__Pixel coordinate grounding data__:
_ _ _
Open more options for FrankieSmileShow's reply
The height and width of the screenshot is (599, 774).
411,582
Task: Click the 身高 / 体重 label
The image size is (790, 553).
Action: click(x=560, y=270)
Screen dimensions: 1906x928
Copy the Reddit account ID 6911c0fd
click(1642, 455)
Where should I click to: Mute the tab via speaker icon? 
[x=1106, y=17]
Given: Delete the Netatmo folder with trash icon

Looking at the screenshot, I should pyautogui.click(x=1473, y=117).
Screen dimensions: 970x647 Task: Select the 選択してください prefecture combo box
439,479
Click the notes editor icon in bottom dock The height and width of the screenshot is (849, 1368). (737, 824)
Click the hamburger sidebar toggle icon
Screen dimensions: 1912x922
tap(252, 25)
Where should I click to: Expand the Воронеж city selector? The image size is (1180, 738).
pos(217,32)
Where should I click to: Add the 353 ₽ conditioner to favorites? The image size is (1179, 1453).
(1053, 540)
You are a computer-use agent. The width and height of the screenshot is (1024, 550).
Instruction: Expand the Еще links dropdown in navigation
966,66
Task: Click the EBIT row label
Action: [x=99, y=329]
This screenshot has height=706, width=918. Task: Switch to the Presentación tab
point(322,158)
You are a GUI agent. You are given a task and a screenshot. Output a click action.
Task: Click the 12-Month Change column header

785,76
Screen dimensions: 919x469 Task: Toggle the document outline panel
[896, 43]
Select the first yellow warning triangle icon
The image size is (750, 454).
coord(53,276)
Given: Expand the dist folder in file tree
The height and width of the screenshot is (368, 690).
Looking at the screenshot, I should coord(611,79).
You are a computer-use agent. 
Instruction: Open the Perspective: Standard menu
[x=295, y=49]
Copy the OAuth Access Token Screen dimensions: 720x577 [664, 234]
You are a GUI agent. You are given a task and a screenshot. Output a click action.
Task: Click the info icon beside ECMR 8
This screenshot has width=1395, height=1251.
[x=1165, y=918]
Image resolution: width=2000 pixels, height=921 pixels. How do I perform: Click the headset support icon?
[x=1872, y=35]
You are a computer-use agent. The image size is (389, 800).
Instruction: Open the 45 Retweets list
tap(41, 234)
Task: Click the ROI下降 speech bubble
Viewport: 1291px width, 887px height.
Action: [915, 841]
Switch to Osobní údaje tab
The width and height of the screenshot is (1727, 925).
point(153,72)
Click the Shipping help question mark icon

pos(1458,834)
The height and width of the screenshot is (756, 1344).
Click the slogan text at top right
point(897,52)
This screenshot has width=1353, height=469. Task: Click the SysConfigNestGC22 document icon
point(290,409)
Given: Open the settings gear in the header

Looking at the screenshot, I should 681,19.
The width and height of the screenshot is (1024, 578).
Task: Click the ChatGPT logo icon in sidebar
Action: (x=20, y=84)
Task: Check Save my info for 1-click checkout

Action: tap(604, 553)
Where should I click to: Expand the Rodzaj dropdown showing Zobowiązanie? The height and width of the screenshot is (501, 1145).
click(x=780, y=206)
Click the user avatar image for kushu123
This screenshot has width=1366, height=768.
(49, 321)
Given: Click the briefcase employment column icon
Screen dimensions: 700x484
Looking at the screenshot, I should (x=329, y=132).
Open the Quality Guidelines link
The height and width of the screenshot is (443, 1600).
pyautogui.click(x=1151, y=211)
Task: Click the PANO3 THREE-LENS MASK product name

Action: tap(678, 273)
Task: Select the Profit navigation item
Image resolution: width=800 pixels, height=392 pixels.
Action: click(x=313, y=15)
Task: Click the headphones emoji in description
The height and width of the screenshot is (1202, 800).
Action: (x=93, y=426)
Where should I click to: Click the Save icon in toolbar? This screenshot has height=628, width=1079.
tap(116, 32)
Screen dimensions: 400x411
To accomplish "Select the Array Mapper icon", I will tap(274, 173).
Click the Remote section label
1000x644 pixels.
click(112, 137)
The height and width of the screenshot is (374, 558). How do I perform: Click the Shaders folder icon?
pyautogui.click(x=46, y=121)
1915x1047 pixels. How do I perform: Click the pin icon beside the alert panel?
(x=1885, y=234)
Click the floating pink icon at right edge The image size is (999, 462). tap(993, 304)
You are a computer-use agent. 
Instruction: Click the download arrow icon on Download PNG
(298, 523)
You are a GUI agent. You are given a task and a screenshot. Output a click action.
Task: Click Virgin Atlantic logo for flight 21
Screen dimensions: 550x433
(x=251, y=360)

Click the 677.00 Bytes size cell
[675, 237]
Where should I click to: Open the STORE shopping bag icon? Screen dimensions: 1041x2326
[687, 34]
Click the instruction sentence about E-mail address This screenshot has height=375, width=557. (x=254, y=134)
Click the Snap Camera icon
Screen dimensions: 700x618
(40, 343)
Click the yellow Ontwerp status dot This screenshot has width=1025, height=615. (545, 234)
_ _ _
__Your assignment__: Each entry above has to be transcribed exactly as it appears.

__Solution to this task__:
Open more options for FrankieSmileShow's reply
The height and width of the screenshot is (599, 774).
411,582
Task: Click the 身高 / 体重 label
The image size is (790, 553).
Action: click(x=560, y=270)
Screen dimensions: 1906x928
Copy the Reddit account ID 6911c0fd
click(1642, 455)
Where should I click to: Mute the tab via speaker icon? 
[x=1106, y=17]
Given: Delete the Netatmo folder with trash icon

Looking at the screenshot, I should pyautogui.click(x=1473, y=117).
Screen dimensions: 970x647 Task: Select the 選択してください prefecture combo box
439,479
Click the notes editor icon in bottom dock The height and width of the screenshot is (849, 1368). (737, 824)
Click the hamburger sidebar toggle icon
Screen dimensions: 1912x922
tap(252, 25)
Where should I click to: Expand the Воронеж city selector? The image size is (1180, 738).
pos(217,32)
Where should I click to: Add the 353 ₽ conditioner to favorites? The image size is (1179, 1453).
(1053, 540)
You are a computer-use agent. The width and height of the screenshot is (1024, 550).
Instruction: Expand the Еще links dropdown in navigation
966,66
Task: Click the EBIT row label
Action: [x=99, y=329]
This screenshot has height=706, width=918. Task: Switch to the Presentación tab
point(322,158)
You are a GUI agent. You are given a task and a screenshot. Output a click action.
Task: Click the 12-Month Change column header

785,76
Screen dimensions: 919x469 Task: Toggle the document outline panel
[896, 43]
Select the first yellow warning triangle icon
The image size is (750, 454).
coord(53,276)
Given: Expand the dist folder in file tree
The height and width of the screenshot is (368, 690).
Looking at the screenshot, I should coord(611,79).
You are a computer-use agent. 
Instruction: Open the Perspective: Standard menu
[x=295, y=49]
Copy the OAuth Access Token Screen dimensions: 720x577 [664, 234]
You are a GUI agent. You are given a task and a screenshot. Output a click action.
Task: Click the info icon beside ECMR 8
This screenshot has width=1395, height=1251.
[x=1165, y=918]
Image resolution: width=2000 pixels, height=921 pixels. How do I perform: Click the headset support icon?
[x=1872, y=35]
You are a computer-use agent. The image size is (389, 800).
Instruction: Open the 45 Retweets list
tap(41, 234)
Task: Click the ROI下降 speech bubble
Viewport: 1291px width, 887px height.
Action: [915, 841]
Switch to Osobní údaje tab
The width and height of the screenshot is (1727, 925).
point(153,72)
Click the Shipping help question mark icon

pos(1458,834)
The height and width of the screenshot is (756, 1344).
Click the slogan text at top right
point(897,52)
This screenshot has width=1353, height=469. Task: Click the SysConfigNestGC22 document icon
point(290,409)
Given: Open the settings gear in the header

Looking at the screenshot, I should 681,19.
The width and height of the screenshot is (1024, 578).
Task: Click the ChatGPT logo icon in sidebar
Action: (x=20, y=84)
Task: Check Save my info for 1-click checkout

Action: tap(604, 553)
Where should I click to: Expand the Rodzaj dropdown showing Zobowiązanie? The height and width of the screenshot is (501, 1145).
click(x=780, y=206)
Click the user avatar image for kushu123
This screenshot has width=1366, height=768.
(49, 321)
Given: Click the briefcase employment column icon
Screen dimensions: 700x484
Looking at the screenshot, I should (x=329, y=132).
Open the Quality Guidelines link
The height and width of the screenshot is (443, 1600).
pyautogui.click(x=1151, y=211)
Task: Click the PANO3 THREE-LENS MASK product name

Action: tap(678, 273)
Task: Select the Profit navigation item
Image resolution: width=800 pixels, height=392 pixels.
Action: click(x=313, y=15)
Task: Click the headphones emoji in description
The height and width of the screenshot is (1202, 800).
Action: (x=93, y=426)
Where should I click to: Click the Save icon in toolbar? This screenshot has height=628, width=1079.
tap(116, 32)
Screen dimensions: 400x411
To accomplish "Select the Array Mapper icon", I will tap(274, 173).
Click the Remote section label
1000x644 pixels.
click(112, 137)
The height and width of the screenshot is (374, 558). How do I perform: Click the Shaders folder icon?
pyautogui.click(x=46, y=121)
1915x1047 pixels. How do I perform: Click the pin icon beside the alert panel?
(x=1885, y=234)
Click the floating pink icon at right edge The image size is (999, 462). tap(993, 304)
You are a computer-use agent. 
Instruction: Click the download arrow icon on Download PNG
(298, 523)
You are a GUI agent. You are given a task and a screenshot. Output a click action.
Task: Click Virgin Atlantic logo for flight 21
Screen dimensions: 550x433
(x=251, y=360)

Click the 677.00 Bytes size cell
[675, 237]
Where should I click to: Open the STORE shopping bag icon? Screen dimensions: 1041x2326
[687, 34]
Click the instruction sentence about E-mail address This screenshot has height=375, width=557. (x=254, y=134)
Click the Snap Camera icon
Screen dimensions: 700x618
(40, 343)
Click the yellow Ontwerp status dot This screenshot has width=1025, height=615. (545, 234)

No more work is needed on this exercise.